Smart contracts also introduce jurisdictional challenges due to the decentralized and borderless nature of the metaverse. The lack of mature legal frameworks poses significant challenges in trying to understand which applicable jurisdictional laws should be applied and how smart contracts should be enforced. These key areas need urgent attention. Resolving these challenges requires collaboration between governments, legal experts, and technology developers to establish clear legal frameworks, adapt existing laws, and develop international cooperation mechanisms for effective governance of smart contracts in a global context. 

In sum, smart contracts serve as the cornerstone of the metaverse, powering its decentralized infrastructure and fostering trust among participants. Their utility extends beyond simple transactions, enabling complex interactions within the virtual environment. However, addressing security vulnerabilities and jurisdictional challenges is essential to ensuring the robustness and sustainability of the metaverse. 

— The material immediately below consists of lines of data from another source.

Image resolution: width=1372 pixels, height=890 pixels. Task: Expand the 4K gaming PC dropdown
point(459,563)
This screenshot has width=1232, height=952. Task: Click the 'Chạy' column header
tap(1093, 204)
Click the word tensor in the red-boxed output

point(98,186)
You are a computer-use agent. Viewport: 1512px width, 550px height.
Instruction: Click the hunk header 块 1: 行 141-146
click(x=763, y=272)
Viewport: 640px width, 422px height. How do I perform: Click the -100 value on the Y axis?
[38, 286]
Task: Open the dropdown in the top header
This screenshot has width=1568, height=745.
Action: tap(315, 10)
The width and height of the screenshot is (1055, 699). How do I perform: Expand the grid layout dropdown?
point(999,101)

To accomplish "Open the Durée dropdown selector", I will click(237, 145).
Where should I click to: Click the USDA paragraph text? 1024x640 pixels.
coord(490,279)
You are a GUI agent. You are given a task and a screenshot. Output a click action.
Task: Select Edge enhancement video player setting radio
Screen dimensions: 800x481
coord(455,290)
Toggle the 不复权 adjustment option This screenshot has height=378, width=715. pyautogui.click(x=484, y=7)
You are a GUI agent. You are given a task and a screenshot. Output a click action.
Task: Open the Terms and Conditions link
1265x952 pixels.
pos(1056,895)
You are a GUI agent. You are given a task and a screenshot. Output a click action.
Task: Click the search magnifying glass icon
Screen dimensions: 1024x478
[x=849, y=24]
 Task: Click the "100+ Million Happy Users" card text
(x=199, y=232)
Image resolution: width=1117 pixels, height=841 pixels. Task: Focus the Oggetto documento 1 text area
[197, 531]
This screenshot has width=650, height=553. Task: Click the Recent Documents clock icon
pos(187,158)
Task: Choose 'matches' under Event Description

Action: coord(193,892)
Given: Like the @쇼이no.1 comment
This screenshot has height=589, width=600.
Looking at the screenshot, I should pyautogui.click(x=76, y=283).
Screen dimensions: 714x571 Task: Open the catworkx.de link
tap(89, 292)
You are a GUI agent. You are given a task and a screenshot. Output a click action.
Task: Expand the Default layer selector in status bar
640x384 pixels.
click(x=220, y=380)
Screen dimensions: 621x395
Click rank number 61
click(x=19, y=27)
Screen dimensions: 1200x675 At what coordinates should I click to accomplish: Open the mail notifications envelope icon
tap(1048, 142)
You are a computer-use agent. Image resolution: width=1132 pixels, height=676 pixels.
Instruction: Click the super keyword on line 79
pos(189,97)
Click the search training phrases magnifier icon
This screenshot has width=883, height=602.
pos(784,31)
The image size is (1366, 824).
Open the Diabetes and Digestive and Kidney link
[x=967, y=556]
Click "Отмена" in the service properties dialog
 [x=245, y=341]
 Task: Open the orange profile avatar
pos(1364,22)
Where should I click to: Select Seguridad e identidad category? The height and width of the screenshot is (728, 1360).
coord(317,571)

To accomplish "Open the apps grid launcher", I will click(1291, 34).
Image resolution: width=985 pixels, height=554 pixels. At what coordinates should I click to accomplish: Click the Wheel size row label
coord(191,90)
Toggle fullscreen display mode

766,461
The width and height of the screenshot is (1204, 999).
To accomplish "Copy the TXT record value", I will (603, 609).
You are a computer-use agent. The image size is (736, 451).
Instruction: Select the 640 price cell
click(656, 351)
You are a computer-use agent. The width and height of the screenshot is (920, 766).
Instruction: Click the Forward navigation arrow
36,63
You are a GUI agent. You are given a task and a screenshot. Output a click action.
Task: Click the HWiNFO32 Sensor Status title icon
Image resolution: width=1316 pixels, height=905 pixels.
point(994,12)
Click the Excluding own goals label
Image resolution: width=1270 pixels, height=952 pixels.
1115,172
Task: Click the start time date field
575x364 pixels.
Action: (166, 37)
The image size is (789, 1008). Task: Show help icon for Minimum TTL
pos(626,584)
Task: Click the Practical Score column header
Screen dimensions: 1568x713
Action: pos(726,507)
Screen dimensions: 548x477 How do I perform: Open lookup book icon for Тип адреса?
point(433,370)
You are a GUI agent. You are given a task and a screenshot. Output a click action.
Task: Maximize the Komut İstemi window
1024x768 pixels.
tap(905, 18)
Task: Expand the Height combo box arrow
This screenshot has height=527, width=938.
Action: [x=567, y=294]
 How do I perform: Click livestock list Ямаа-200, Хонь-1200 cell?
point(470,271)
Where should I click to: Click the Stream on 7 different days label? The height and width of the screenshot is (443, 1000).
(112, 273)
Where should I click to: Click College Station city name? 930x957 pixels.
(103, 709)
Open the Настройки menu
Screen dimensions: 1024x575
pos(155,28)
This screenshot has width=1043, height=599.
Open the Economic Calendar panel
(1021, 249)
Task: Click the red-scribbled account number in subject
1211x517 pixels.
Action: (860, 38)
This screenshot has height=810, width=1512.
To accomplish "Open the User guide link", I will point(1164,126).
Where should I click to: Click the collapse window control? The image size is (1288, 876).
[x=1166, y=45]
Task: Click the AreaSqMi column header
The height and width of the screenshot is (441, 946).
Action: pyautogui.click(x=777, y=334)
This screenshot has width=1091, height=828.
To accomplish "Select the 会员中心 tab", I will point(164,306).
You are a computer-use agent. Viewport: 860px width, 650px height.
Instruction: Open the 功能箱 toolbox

Social engineering attacks 

Social engineering attacks in the metaverse take on a menacing form as cybercriminals are exploiting the convergence of the digital realms and human interaction. Indeed, the estimated cost of social engineering attacks in 2023 is US$4.45 million per incident, an increase of 15% over the last three years, according to IBM’s 2023 Cost of a Data Breach Report.[10] A notable form of a social engineering attack involves the infiltrating of virtual metaverse communities with avatars misrepresenting their real identities.[11] These avatars progressively will try to build trust targeting individuals with the ultimate aim of extracting sensitive information like user login credentials and personal data. This sophisticated manipulation within the immersive digital space demonstrates the potency of social engineering threats in the metaverse, emphasizing the need for effective mitigation strategies. 

The financial impact of social engineering attacks is not limited to the direct costs of data breaches. These attacks can also lead to indirect costs, such as reputational damage, lost productivity, and litigation expenses. In addition to financial costs, social engineering attacks can also have a significant impact on individuals and organizations. For instance, these attacks can lead to identity theft, financial fraud, and emotional distress, and in some cases, social engineering attacks can even result in physical harm, such as stalking or assault. 

To mitigate these threats effectively, a comprehensive framework is necessary. Integrating advanced visualization technologies and AI-driven algorithms into metaverse platforms is crucial for real-time detection and prevention of suspicious activities. Additionally, user education initiatives must be implemented to empower individuals to recognize and resist social engineering tactics. Strengthening security protocols, implementing multi-factor authentication, and fostering collaboration between metaverse platform developers and cybersecurity experts are pivotal steps in fortifying the metaverse against social engineering assaults. 

Public health concerns 

The metaverse presents both opportunities and uncertainties for public health. In terms of opportunities, it holds the potential to revolutionize healthcare by providing a more immersive, interactive, and personalized experience for patients and providers. For instance, the metaverse could be used to provide virtual reality (VR) therapy for patients with anxiety or post-traumatic stress disorder (PTSD) and allow medical practitioners to perform virtual surgeries. 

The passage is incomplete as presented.